Already on GitHub? Sign in to your account

Prevent repeating frame indices #1265

Closed
wants to merge 1 commit into from

Conversation

JoeSchiff
Copy link
Contributor

@JoeSchiff JoeSchiff commented Jan 21, 2024

Fix for Issue #1158.

Problem

stream.thread_type.FRAME threading causes an incorrect series of repeating frame indices at the end of most videos. This is because a list of frames is returned by CodecContext._send_packet_and_recv . frame.index corresponds to the most recent frame received from the decoder. Therefore all frames in the list are assigned the same index as the final frame in the list.

Solution

I solved this issue by detecting whenever multiple frames are returned and then correcting the frame.index based on the frame's position in the list.

Other changes

AVCodecContext::frame_number is deprecated. I switched to AVCodecContext::frame_num.
EDIT: The deprecation was issued in ffmpeg 6.0, so I reverted back to using AVCodecContext::frame_number.

Testing

The test iterations may be overkill, but it only increased the test run time from 6 seconds to 6.5 seconds on my machine.

Future considerations

It is important to note that frame.index is affected by CodecContext.skip_frame. Skipped frames will not increment the frame index. I don't know if this is intended or desired behavior. Perhaps we should consider two different frame properties.
1: A property for the number of frames returned by the decoder (this is the current behavior).
2: A property for the frame index relative to the total number of frames in the video. I assume this can be determined by a timestamp?

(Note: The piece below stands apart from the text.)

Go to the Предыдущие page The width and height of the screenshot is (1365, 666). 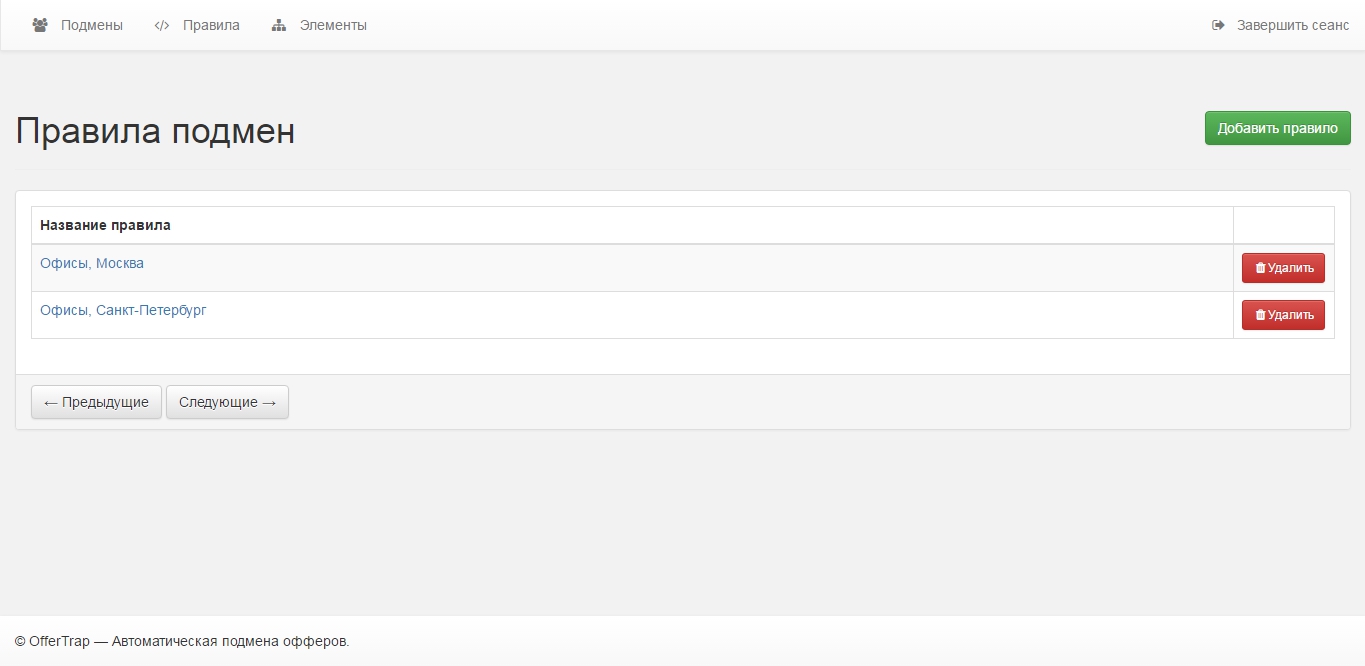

@JoeSchiff JoeSchiff changed the title prevent repeating frame indices (fixes: #1158) Prevent repeating frame indices Jan 22, 2024
@WyattBlue
Copy link
Member

I would like there to be performance benchmarks ran on decode. Eyeballing the code, it looks this costs more cpu time but the PR is still good if the performance difference isn't measurable.

I'm curious why you choose to extract the logic of _correct_frame_indices to it's own function instead of inlining it in decode. This again feels like a performance thing but I would like measurable results. Actually, since _setup_decoded_frame is only one line now, that could be inlined as well.

@jlaine
Copy link
Member

jlaine commented Jan 26, 2024

I'm very doubtful about this PR, do we even know why we have this .index attribute?

As far as I can tell:

  • This is not part of FFmpeg's AVFrame
  • It's not in the pyav documentation at all.

Unless it's actually used somewhere, another approach would be to remove the attribute completely.

@JoeSchiff
Copy link
Contributor Author

Performance Benchmarks

@WyattBlue I ran some rudimentary performance benchmarks using the following code:

import av
from av.datasets import fate as fate_suite
import time

PATHS = (fate_suite("h264/bbc2.sample.h264"), fate_suite("h264/interlaced_crop.mp4"), av.datasets.curated("pexels/time-lapse-video-of-night-sky-857195.mp4"))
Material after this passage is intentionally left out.